От такого красочного пересказа вчерашние треволнения ожили в сердце, как наяву, и девушка досадливо махнула рукой.
– Бедная Молли! – с сочувствием вскричала миссис Алджернон Ламберт и даже на месте застыла. – А в коридорах, как назло, ни души – я ведь велела всем сидеть тихо, чтобы вам не мешать! Ну а дальше, что дальше-то было?
– Представь, Китти, мне пришлось самой тащить мистера Джереми и усаживать в кресло: не оставлю же я его лежать на полу! Ох и натерпелась я страху! А ну как бы он умер? Нет, и думать не стану! И сраму-то: девица с мужчиной – одна! Уж я его и по имени звала, и щипала (легонько, конечно!), и веером обмахивала, а потом, как ни было жутко, отправилась в темный пустой коридор, чтобы взять пузырек с нюхательными солями у себя в ридикюле. А он такой прекрасный и бездыханный, и самая его жизнь зависела в ту минуту от меня одной! Признаться, Китти, мне было даже приятно хлопотать с ним, пока он не открыл, наконец, глаз.

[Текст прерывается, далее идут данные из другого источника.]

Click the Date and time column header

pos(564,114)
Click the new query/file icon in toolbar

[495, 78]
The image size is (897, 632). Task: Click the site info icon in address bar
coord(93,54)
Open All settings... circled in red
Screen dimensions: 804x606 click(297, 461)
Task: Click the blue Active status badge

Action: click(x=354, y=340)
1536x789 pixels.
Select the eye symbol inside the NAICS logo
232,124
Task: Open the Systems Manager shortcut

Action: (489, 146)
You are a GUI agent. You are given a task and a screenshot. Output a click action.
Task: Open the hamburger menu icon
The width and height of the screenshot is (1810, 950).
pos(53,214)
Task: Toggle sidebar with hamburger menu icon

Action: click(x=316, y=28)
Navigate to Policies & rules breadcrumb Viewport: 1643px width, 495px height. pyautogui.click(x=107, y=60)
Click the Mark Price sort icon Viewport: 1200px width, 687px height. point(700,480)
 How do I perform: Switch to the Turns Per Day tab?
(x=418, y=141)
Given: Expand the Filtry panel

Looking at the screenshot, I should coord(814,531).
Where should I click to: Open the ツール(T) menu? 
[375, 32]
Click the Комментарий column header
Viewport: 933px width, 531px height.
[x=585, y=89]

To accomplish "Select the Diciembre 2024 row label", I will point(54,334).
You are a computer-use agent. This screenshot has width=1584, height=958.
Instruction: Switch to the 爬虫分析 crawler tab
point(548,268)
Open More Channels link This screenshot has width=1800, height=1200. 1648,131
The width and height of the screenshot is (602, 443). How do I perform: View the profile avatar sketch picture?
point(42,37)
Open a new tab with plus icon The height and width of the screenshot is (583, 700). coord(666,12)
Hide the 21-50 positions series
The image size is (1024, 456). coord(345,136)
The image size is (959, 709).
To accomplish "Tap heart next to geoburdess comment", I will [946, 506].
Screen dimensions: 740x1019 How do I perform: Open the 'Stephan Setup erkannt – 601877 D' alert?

И розовых уст мисс Мэри-Энн коснулась прелестная застенчивая улыбка.
– И вот он очнулся!
– И-и-и? – не могла вытерпеть Катриона.
– Очнулся и увидел, как я, в самых взволнованных чувствах, склоняюсь над ним с веером и откупоренным пузырьком, и на глаза его навернулись настоящие слезы – так растроган он был, святая душа!Тогда он заботливо взял меня за руку и сказал, что не знает сиделки нежнее меня и что давно не решался открыться, а потом…попросил меня стать его женою!
Миссис Ламберт испустила радостный крик и сжала подругу в объятьях.
– Ах, Молли, как я счастлива, дорогая!
Выпростав руку, мисс Хэрроу стянула перчатку и с гордостью показала подруге кольцо, украшавшее ее большой палец.
– У милого Джереми не было при себе обручального, и он подарил мне свое, а оно велико мне на безымянный палец, – сказала она в оправдание. – Но сегодня же от Клеммов мы поедем выбирать настоящее кольцо, и да, надо испросить разрешения у маменьки с папенькой, но они, конечно, не воспротивятся, а потом нужно похлопотать о гостях, и написать приглашения, и заказать новое платье, и… Поженимся мы, вероятно, не раньше Пасхи, но ведь столько всего нужно успеть!
– А я говорила, что у нас все славно выйдет! – торжествовала миссис Ламберт. – Не было еще случая, чтоб я, Катриона Маклей, да оказалась вдруг неправа!